Part XXI - Moonstone Titles
Many other details in the May 23 1868 editions of Harper’s Weekly and All the Year Round reveal the pretensions to literariness and courting of a highbrow audience. The title page of Year Round includes this quotation from Shakespeare: “The Story of Our Lives from Year to Year” (All the Year Round). Victorian authors frequently quoted Shakespeare, and their literature was often inspired by his works. This signifies the journal’s entry into literary discourse. Unlike Harper’s, Year Round includes all the narrative background information before the text, making The Moonstone into a serious and scholarly entry, that one traces as if studying history.
Both publications associate themselves with Collins’ earlier work, The Woman in White. This is another way of associating The Moonstone with literature, and specifically mystery literature rather than sensation fiction. The Woman in White is often read as one of the first mystery novels, or another proto-detective novel. These texts flatter educated audiences by “suggesting that the real mysteries of life can yield to human reason and that ordinary mortals can provide answers and achieve justice” (Trecker emphasis added). The novels appeal to reason and intellect, readers focussed on the rational mind rather than sensation only.
Although the illustrations in Harper’s are often read as “heightening the text's sensationalism” (Leighton & Surridge 207), transatlantic moonstone scholars Mary Elizabeth Leighton and Lisa Surridge complicate this understanding in their article “The Transatlantic Moonstone: A Study of the Illustrated Serial in Harper’s Weekly”. Leighton and Surridge suggest that “the illustrated version of The Moonstone that Harper's readers encountered in 1868 added an intricate visual layer to this already complex narrative structure” (Leighton & Surridge 210). Rather than sensationalizing, the illustrations are playing a key role in the complexity of the narrative, in their view.
In analysing the effect of the Harper's illustrations, we proceed on the premise that Victorian serial illustrations do not merely reflect or supplement the verbal text but constitute plot elements per se, thus profoundly affecting the narrative's unfolding and meanings. (Leighton & Surridge 210)

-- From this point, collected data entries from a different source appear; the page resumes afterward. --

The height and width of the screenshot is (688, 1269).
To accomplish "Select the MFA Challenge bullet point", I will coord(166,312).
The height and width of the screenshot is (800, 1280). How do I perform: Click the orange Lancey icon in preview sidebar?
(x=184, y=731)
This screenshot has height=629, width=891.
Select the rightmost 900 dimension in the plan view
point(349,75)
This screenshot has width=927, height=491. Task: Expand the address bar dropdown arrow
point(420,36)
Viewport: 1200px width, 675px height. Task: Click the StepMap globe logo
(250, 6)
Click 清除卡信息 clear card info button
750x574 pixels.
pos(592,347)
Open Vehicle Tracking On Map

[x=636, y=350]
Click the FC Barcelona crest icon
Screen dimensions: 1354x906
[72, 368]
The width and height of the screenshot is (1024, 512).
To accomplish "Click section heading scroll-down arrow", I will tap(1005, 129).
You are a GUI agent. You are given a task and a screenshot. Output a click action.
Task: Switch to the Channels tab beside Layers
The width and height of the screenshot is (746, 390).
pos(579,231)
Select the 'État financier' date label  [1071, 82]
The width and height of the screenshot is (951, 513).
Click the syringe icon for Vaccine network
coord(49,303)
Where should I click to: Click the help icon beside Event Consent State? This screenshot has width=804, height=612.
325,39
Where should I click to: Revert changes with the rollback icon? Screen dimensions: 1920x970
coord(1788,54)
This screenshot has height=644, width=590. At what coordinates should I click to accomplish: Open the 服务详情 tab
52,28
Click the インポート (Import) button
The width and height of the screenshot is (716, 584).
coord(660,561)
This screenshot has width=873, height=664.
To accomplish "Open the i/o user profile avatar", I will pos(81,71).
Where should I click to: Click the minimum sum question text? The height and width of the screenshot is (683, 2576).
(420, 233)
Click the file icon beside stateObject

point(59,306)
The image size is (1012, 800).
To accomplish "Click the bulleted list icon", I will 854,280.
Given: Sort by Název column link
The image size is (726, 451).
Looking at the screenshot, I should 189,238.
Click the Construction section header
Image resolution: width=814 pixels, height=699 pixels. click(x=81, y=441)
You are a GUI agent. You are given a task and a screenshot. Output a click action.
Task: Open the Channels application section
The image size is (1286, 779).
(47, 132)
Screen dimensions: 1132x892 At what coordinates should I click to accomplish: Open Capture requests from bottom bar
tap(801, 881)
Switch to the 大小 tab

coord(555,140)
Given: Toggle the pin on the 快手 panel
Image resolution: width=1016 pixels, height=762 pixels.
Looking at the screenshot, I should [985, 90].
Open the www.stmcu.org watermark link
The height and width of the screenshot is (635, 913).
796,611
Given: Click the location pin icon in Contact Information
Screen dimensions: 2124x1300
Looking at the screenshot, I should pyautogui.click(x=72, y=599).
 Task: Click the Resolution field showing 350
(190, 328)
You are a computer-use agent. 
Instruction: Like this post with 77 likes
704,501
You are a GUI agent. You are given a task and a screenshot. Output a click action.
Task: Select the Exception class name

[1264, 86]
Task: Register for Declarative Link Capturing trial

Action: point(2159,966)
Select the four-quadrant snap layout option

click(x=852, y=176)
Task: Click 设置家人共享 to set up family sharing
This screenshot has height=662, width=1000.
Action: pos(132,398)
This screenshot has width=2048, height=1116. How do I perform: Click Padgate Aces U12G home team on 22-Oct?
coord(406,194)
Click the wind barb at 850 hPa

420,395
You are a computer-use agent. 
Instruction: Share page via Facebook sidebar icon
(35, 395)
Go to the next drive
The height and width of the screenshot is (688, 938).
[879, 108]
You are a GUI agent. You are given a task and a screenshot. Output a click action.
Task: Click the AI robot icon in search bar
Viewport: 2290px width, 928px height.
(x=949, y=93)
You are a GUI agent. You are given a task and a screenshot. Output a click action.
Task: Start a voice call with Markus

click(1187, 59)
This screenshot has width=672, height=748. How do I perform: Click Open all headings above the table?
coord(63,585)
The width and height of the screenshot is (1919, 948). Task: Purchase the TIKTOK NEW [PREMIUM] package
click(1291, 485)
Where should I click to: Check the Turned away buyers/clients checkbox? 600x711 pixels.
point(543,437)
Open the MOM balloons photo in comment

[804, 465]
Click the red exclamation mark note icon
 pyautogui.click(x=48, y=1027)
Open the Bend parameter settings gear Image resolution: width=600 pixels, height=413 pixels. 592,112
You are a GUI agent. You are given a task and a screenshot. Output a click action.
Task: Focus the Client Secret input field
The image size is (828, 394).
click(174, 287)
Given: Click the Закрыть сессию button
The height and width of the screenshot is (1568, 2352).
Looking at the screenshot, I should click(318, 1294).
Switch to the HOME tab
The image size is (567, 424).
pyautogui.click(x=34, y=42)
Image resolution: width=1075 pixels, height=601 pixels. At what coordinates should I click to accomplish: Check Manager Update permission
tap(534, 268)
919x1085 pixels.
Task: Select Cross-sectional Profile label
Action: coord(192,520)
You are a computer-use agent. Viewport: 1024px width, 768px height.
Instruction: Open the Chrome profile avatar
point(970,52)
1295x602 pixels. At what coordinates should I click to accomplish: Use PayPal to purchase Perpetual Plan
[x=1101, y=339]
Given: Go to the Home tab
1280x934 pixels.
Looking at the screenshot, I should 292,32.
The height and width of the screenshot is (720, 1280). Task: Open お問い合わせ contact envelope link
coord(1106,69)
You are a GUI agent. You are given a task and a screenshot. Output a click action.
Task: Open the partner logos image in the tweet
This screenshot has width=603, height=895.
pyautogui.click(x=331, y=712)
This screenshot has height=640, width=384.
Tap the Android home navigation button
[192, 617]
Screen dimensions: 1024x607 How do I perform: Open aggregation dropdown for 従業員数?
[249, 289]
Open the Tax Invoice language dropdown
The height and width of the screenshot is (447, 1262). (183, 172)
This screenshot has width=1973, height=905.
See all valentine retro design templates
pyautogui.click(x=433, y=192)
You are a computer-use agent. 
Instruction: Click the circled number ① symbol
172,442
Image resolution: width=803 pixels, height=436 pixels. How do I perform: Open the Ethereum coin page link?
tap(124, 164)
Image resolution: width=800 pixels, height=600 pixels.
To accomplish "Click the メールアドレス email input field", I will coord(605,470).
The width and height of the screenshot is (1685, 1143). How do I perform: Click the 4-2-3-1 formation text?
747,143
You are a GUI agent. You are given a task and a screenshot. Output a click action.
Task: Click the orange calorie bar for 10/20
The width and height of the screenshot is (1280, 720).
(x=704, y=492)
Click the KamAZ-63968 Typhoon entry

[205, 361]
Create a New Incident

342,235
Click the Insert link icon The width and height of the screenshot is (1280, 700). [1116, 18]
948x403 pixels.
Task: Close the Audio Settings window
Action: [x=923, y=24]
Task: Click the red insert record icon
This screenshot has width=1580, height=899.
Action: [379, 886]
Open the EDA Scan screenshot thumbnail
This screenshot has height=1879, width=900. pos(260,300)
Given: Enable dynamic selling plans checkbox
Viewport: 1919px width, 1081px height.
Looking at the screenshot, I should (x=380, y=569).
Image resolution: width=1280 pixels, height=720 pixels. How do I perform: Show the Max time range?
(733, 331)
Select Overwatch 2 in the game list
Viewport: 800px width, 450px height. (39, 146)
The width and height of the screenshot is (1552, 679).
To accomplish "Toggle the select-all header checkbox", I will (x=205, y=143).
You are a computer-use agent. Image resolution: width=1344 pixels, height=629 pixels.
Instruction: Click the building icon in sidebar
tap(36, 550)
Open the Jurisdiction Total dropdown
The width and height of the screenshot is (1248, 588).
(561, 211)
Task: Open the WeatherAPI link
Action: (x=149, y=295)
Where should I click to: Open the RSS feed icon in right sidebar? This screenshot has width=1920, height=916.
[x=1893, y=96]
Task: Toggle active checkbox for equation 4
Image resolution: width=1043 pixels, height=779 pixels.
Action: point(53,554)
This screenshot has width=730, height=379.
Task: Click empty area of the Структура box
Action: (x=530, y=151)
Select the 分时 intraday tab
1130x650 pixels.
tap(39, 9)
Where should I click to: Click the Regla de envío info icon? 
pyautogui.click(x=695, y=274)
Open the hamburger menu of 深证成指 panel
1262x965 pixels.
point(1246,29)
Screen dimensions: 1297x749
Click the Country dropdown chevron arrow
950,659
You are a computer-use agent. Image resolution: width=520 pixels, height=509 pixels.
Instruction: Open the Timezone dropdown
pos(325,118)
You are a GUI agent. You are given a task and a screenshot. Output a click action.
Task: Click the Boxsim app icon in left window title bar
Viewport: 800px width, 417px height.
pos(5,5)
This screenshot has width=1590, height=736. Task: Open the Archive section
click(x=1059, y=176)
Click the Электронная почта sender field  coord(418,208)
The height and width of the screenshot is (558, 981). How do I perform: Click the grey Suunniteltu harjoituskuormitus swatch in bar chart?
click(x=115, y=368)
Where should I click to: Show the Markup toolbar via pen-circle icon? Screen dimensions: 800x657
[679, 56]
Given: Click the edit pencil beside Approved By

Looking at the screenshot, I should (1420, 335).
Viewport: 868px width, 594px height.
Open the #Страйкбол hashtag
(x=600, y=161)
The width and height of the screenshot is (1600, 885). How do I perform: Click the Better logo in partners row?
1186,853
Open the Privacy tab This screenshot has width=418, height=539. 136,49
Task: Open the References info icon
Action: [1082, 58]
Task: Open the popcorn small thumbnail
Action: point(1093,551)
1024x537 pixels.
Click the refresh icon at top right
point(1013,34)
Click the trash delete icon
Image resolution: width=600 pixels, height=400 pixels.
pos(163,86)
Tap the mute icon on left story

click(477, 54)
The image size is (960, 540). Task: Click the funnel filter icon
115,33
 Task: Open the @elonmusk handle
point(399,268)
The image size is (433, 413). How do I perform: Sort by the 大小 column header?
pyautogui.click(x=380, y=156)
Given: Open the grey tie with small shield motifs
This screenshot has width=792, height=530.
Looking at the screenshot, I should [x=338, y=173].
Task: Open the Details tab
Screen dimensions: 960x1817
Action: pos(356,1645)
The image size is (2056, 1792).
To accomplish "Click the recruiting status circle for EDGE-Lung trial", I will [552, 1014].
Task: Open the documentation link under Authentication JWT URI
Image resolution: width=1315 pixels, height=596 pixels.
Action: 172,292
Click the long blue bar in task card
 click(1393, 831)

In their article Leighton and Surridge continue to explore “the interplay of visual and verbal text” (Leighton & Surridge 210) considering "verbal and visual units . . . [as] equal partners in the discourse” (Sillar qtd by Leighton & Surridge 210). Conservative scholarship often equates canonical literature’s literary value with its difficulty and complexity. Following Leighton and Surridge’s argument would suggest that the illustrations are an important part of making the U.S. version more intellectually challenging for the reader, rather than less. This understanding makes Harper’s, the self-titled Journal of Civilization, just as highbrow as All the Year Round in its own way.The two journals use similar and different methods in their effort to codify themselves as intellectual publications for the discerning reader.